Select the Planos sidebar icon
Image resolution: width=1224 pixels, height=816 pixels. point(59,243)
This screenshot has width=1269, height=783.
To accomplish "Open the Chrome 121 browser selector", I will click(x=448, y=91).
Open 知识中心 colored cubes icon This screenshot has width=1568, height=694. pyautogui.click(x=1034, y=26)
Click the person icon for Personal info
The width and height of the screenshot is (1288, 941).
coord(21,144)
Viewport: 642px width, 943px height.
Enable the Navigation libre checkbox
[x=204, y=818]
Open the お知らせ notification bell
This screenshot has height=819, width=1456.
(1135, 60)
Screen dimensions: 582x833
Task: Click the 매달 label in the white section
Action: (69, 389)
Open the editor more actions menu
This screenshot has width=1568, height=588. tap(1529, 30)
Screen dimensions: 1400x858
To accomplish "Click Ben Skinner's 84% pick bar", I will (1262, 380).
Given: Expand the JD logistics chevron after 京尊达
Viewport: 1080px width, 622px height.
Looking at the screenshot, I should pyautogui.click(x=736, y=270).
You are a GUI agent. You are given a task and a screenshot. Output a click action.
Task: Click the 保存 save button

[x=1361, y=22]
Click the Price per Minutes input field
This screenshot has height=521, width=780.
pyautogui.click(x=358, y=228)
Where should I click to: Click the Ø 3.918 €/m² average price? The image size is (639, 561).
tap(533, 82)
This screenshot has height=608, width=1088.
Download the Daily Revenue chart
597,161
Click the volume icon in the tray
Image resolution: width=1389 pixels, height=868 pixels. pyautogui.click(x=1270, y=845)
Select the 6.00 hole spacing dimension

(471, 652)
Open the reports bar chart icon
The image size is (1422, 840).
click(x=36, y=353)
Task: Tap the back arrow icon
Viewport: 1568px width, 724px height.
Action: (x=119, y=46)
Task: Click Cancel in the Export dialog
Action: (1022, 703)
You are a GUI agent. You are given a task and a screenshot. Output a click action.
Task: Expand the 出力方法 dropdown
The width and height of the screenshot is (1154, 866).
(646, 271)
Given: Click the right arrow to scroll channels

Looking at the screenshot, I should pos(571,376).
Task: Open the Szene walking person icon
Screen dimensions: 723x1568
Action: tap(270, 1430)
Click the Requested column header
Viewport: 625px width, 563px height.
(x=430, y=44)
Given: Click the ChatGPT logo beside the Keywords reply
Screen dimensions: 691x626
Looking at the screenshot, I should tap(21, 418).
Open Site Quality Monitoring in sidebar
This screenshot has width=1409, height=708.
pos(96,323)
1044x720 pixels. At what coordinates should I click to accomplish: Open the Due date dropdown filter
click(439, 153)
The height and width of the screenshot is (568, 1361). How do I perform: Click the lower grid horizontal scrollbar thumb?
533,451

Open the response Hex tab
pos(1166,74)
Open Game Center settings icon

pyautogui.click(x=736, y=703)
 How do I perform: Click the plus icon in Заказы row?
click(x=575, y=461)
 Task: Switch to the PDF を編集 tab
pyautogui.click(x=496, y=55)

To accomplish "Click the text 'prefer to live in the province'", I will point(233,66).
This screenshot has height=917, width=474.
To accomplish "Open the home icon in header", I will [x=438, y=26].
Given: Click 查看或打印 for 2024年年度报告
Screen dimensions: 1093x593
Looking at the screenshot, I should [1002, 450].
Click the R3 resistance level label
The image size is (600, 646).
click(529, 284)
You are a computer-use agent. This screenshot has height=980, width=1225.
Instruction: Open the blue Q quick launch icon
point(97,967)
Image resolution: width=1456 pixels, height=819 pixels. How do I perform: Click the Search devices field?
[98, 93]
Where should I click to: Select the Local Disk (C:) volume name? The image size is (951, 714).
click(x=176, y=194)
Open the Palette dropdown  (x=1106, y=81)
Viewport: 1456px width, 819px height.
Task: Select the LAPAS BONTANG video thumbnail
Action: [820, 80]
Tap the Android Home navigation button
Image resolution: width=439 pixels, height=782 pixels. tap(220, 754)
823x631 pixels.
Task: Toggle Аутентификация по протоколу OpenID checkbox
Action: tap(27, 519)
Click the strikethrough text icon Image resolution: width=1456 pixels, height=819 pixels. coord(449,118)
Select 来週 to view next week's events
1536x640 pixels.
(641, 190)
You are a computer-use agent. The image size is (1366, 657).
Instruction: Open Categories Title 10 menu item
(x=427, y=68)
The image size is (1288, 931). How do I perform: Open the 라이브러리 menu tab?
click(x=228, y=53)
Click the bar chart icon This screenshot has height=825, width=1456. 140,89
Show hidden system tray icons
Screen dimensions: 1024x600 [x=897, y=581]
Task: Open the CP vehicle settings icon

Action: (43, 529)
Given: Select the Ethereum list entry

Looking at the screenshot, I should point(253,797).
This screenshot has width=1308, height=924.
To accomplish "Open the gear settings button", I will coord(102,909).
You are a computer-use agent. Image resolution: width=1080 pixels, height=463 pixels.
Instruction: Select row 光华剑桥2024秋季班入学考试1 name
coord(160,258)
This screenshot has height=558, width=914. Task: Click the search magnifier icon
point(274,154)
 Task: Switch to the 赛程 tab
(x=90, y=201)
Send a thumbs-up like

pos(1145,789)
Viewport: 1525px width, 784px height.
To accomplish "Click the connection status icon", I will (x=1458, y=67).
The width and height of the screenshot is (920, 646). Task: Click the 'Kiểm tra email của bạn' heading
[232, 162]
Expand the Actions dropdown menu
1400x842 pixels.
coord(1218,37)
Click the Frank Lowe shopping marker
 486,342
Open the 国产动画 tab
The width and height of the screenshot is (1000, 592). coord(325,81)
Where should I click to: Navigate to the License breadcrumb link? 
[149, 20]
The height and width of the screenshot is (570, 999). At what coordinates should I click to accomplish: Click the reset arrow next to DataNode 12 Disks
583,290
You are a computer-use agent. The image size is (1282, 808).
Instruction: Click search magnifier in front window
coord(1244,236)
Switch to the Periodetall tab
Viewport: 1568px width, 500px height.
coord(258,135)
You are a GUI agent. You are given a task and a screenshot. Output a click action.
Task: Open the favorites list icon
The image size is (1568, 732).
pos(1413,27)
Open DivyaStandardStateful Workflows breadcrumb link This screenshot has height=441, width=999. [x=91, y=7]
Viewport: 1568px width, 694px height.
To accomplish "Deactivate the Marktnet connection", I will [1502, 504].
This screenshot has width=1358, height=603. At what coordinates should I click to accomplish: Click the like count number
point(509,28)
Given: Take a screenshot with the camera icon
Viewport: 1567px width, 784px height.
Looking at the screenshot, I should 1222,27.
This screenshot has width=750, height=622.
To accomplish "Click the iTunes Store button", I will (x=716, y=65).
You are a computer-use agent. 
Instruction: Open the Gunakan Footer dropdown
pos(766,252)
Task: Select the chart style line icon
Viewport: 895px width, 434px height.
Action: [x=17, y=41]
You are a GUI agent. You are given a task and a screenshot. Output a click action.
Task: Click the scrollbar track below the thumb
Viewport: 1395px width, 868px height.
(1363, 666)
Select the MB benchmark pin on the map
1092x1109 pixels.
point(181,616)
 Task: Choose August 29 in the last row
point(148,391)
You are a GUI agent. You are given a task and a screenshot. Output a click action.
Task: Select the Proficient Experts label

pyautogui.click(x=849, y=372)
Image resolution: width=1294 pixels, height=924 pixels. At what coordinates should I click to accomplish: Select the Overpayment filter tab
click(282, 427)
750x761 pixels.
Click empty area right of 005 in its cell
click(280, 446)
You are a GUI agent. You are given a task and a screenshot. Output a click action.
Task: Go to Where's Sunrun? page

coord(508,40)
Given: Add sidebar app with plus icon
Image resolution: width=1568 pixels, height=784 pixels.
# # #
* [WHAT IS ASKED]:
Can you rewrite every entry above, replacing "GUI agent" with "GUI assistant" and leaving everything else unchanged?

* [COMPLETED EXERCISE]:
Select the Planos sidebar icon
Image resolution: width=1224 pixels, height=816 pixels. point(59,243)
This screenshot has width=1269, height=783.
To accomplish "Open the Chrome 121 browser selector", I will click(x=448, y=91).
Open 知识中心 colored cubes icon This screenshot has width=1568, height=694. pyautogui.click(x=1034, y=26)
Click the person icon for Personal info
The width and height of the screenshot is (1288, 941).
coord(21,144)
Viewport: 642px width, 943px height.
Enable the Navigation libre checkbox
[x=204, y=818]
Open the お知らせ notification bell
This screenshot has height=819, width=1456.
(1135, 60)
Screen dimensions: 582x833
Task: Click the 매달 label in the white section
Action: (69, 389)
Open the editor more actions menu
This screenshot has width=1568, height=588. tap(1529, 30)
Screen dimensions: 1400x858
To accomplish "Click Ben Skinner's 84% pick bar", I will (1262, 380).
Given: Expand the JD logistics chevron after 京尊达
Viewport: 1080px width, 622px height.
Looking at the screenshot, I should pyautogui.click(x=736, y=270).
You are a GUI assistant. You are given a task and a screenshot. Output a click action.
Task: Click the 保存 save button

[x=1361, y=22]
Click the Price per Minutes input field
This screenshot has height=521, width=780.
pyautogui.click(x=358, y=228)
Where should I click to: Click the Ø 3.918 €/m² average price? The image size is (639, 561).
tap(533, 82)
This screenshot has height=608, width=1088.
Download the Daily Revenue chart
597,161
Click the volume icon in the tray
Image resolution: width=1389 pixels, height=868 pixels. pyautogui.click(x=1270, y=845)
Select the 6.00 hole spacing dimension

(471, 652)
Open the reports bar chart icon
The image size is (1422, 840).
click(x=36, y=353)
Task: Tap the back arrow icon
Viewport: 1568px width, 724px height.
Action: (x=119, y=46)
Task: Click Cancel in the Export dialog
Action: (1022, 703)
You are a GUI assistant. You are given a task and a screenshot. Output a click action.
Task: Expand the 出力方法 dropdown
The width and height of the screenshot is (1154, 866).
(646, 271)
Given: Click the right arrow to scroll channels

Looking at the screenshot, I should pos(571,376).
Task: Open the Szene walking person icon
Screen dimensions: 723x1568
Action: tap(270, 1430)
Click the Requested column header
Viewport: 625px width, 563px height.
(x=430, y=44)
Given: Click the ChatGPT logo beside the Keywords reply
Screen dimensions: 691x626
Looking at the screenshot, I should tap(21, 418).
Open Site Quality Monitoring in sidebar
This screenshot has width=1409, height=708.
pos(96,323)
1044x720 pixels. At what coordinates should I click to accomplish: Open the Due date dropdown filter
click(439, 153)
The height and width of the screenshot is (568, 1361). How do I perform: Click the lower grid horizontal scrollbar thumb?
533,451

Open the response Hex tab
pos(1166,74)
Open Game Center settings icon

pyautogui.click(x=736, y=703)
 How do I perform: Click the plus icon in Заказы row?
click(x=575, y=461)
 Task: Switch to the PDF を編集 tab
pyautogui.click(x=496, y=55)

To accomplish "Click the text 'prefer to live in the province'", I will point(233,66).
This screenshot has height=917, width=474.
To accomplish "Open the home icon in header", I will [x=438, y=26].
Given: Click 查看或打印 for 2024年年度报告
Screen dimensions: 1093x593
Looking at the screenshot, I should [1002, 450].
Click the R3 resistance level label
The image size is (600, 646).
click(529, 284)
You are a computer-use agent. This screenshot has height=980, width=1225.
Instruction: Open the blue Q quick launch icon
point(97,967)
Image resolution: width=1456 pixels, height=819 pixels. How do I perform: Click the Search devices field?
[98, 93]
Where should I click to: Select the Local Disk (C:) volume name? The image size is (951, 714).
click(x=176, y=194)
Open the Palette dropdown  (x=1106, y=81)
Viewport: 1456px width, 819px height.
Task: Select the LAPAS BONTANG video thumbnail
Action: [820, 80]
Tap the Android Home navigation button
Image resolution: width=439 pixels, height=782 pixels. tap(220, 754)
823x631 pixels.
Task: Toggle Аутентификация по протоколу OpenID checkbox
Action: tap(27, 519)
Click the strikethrough text icon Image resolution: width=1456 pixels, height=819 pixels. coord(449,118)
Select 来週 to view next week's events
1536x640 pixels.
(641, 190)
You are a computer-use agent. The image size is (1366, 657).
Instruction: Open Categories Title 10 menu item
(x=427, y=68)
The image size is (1288, 931). How do I perform: Open the 라이브러리 menu tab?
click(x=228, y=53)
Click the bar chart icon This screenshot has height=825, width=1456. 140,89
Show hidden system tray icons
Screen dimensions: 1024x600 [x=897, y=581]
Task: Open the CP vehicle settings icon

Action: (43, 529)
Given: Select the Ethereum list entry

Looking at the screenshot, I should point(253,797).
This screenshot has width=1308, height=924.
To accomplish "Open the gear settings button", I will coord(102,909).
You are a computer-use agent. Image resolution: width=1080 pixels, height=463 pixels.
Instruction: Select row 光华剑桥2024秋季班入学考试1 name
coord(160,258)
This screenshot has height=558, width=914. Task: Click the search magnifier icon
point(274,154)
 Task: Switch to the 赛程 tab
(x=90, y=201)
Send a thumbs-up like

pos(1145,789)
Viewport: 1525px width, 784px height.
To accomplish "Click the connection status icon", I will (x=1458, y=67).
The width and height of the screenshot is (920, 646). Task: Click the 'Kiểm tra email của bạn' heading
[232, 162]
Expand the Actions dropdown menu
1400x842 pixels.
coord(1218,37)
Click the Frank Lowe shopping marker
 486,342
Open the 国产动画 tab
The width and height of the screenshot is (1000, 592). coord(325,81)
Where should I click to: Navigate to the License breadcrumb link? 
[149, 20]
The height and width of the screenshot is (570, 999). At what coordinates should I click to accomplish: Click the reset arrow next to DataNode 12 Disks
583,290
You are a computer-use agent. The image size is (1282, 808).
Instruction: Click search magnifier in front window
coord(1244,236)
Switch to the Periodetall tab
Viewport: 1568px width, 500px height.
coord(258,135)
You are a GUI assistant. You are given a task and a screenshot. Output a click action.
Task: Open the favorites list icon
The image size is (1568, 732).
pos(1413,27)
Open DivyaStandardStateful Workflows breadcrumb link This screenshot has height=441, width=999. [x=91, y=7]
Viewport: 1568px width, 694px height.
To accomplish "Deactivate the Marktnet connection", I will [1502, 504].
This screenshot has width=1358, height=603. At what coordinates should I click to accomplish: Click the like count number
point(509,28)
Given: Take a screenshot with the camera icon
Viewport: 1567px width, 784px height.
Looking at the screenshot, I should 1222,27.
This screenshot has width=750, height=622.
To accomplish "Click the iTunes Store button", I will (x=716, y=65).
You are a computer-use agent. 
Instruction: Open the Gunakan Footer dropdown
pos(766,252)
Task: Select the chart style line icon
Viewport: 895px width, 434px height.
Action: [x=17, y=41]
You are a GUI assistant. You are given a task and a screenshot. Output a click action.
Task: Click the scrollbar track below the thumb
Viewport: 1395px width, 868px height.
(1363, 666)
Select the MB benchmark pin on the map
1092x1109 pixels.
point(181,616)
 Task: Choose August 29 in the last row
point(148,391)
You are a GUI assistant. You are given a task and a screenshot. Output a click action.
Task: Select the Proficient Experts label

pyautogui.click(x=849, y=372)
Image resolution: width=1294 pixels, height=924 pixels. At what coordinates should I click to accomplish: Select the Overpayment filter tab
click(282, 427)
750x761 pixels.
Click empty area right of 005 in its cell
click(280, 446)
You are a GUI assistant. You are given a task and a screenshot. Output a click action.
Task: Go to Where's Sunrun? page

coord(508,40)
Given: Add sidebar app with plus icon
Image resolution: width=1568 pixels, height=784 pixels.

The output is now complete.